Sunday 6 March 2011

Absent fathers

Psychologists claim that the rise in teenage drinking and other such maladies is mostly due ot the fact that there are no male members (i.e fathers) in the average household any more. Absent fathers apparently influence vulnerable teens into a whole heap of trouble. I don't believe the answer is so simplistic and errant fathers are not wholly blameworthy. 

From my own experience, fathers are usually absent. In fact, I don't know of many who want to be present and involved. Parental responsibilities interfere with many a male activity - sports / video games / internet / couch surfing / tinkering with the car / drinking / socialising etc. Very few of these actually contribute to being a positive role model (especially if the children don't have similar interests). Long after progeny is produced , the male ego massaged (from begetting a minature look-alike) and the cooing stage has subsided it's a different picture.
Men just don't know how to be fathers and some are too stubborn to learn!

My father was a male presence (he never left us and many times I wish that he had!) but he was rarely emotionally present. I was the only daughter in a family of four and I barely warranted much attention. - never the proverbial Daddy's girl!  Daddy was engaged in cussing his "burdens" to spare a thought for nurturing.
Sorry seems to be the hardest word
Emotional neglect leaves far greater scars.....from the tears on your pillow every night to the wanton search for a man to love. I spent a lifetime looking for a father's love and, in my maturity, I can safely say that I did not find it.
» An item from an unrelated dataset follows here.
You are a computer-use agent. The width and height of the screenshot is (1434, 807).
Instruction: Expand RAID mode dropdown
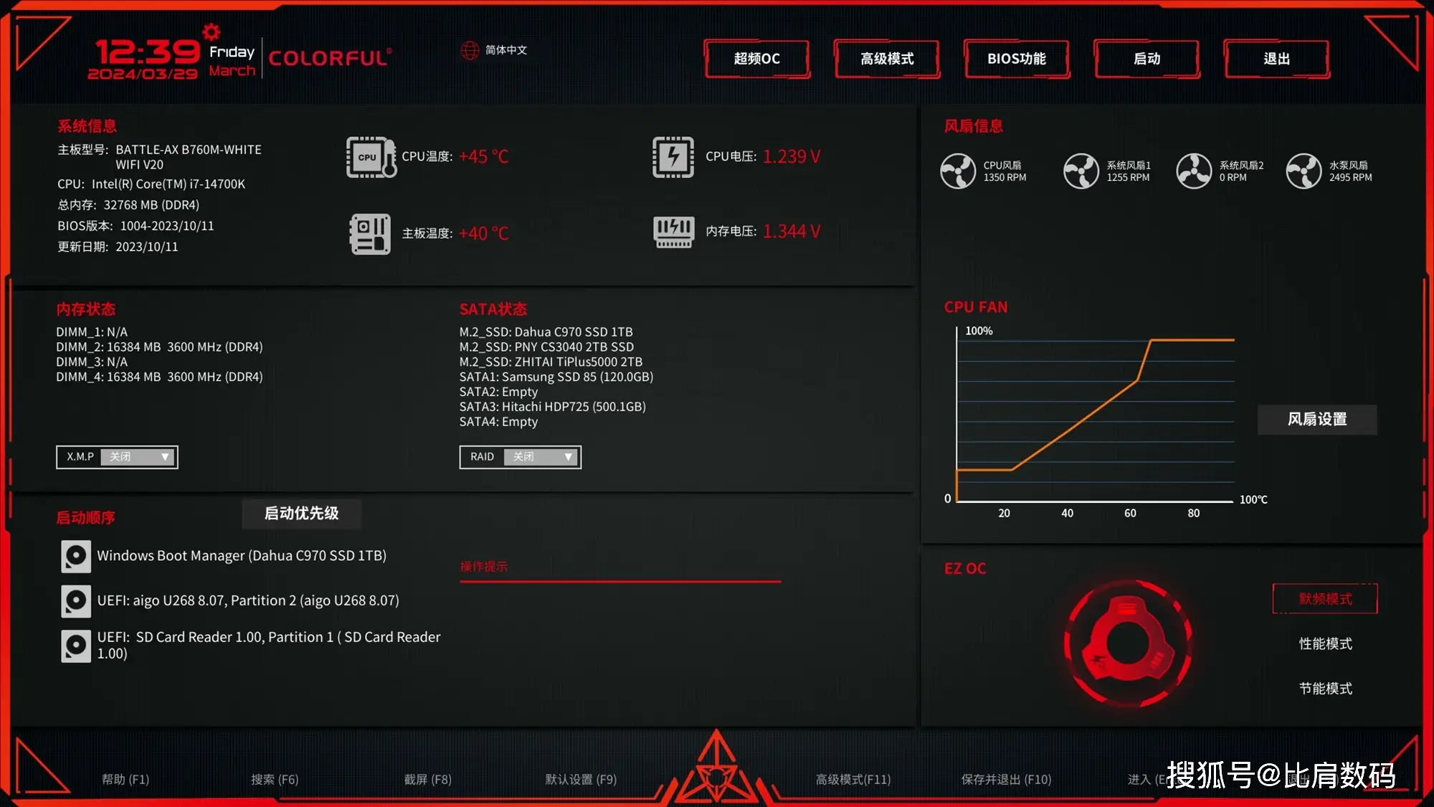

 I did marry but, over time, my significant other started to display many of the negative traits common to my father (and other abusers). I refused to live in this state of disaffection, as my mother had, and divorce was inevitable.

Others in a similar situation empathise. My cousin  (now a grandmother) once told me that her father only showed her any affection whenever she made him a cup of  tea (and that was with a little emotional coercion: "be a good girl and....".

A girl with an absent father (before she becomes womanly wise) fantasises about a male figure who will worship and adore her. This  train of thought only serves to set her up for men who see her as a soft target. A boy with an absent father develops an inner rage, often manifested in his own realtionships as cruelty and indifference. Poor parenting (as a giver and receipient) is at the heart of the problem and it takes a strong person to fight against their inner conditioning.

Absent fathers are a depressing statistic. Abusive and neglectful fathers, who are present, fare no better.

Society has not addressed the issue of helping fathers be present. Parenting is a tough job and many (of both sexes) are just not up to the mark. Daughters and sons need different types of fathering. Each of your children has a unique personality and individual emotional / psychological needs. To be a parent takes a variety of skills -counsellor, mentor and critical friend - but who counsels the counsellor? Who supports the parent when the parent is taking care of business?

An absent father is no bad thing. It's far better to leave a relationship / family out of honesty  than remain dishonestly. Children just want love and, for some fathers, love is leaving them with the truth.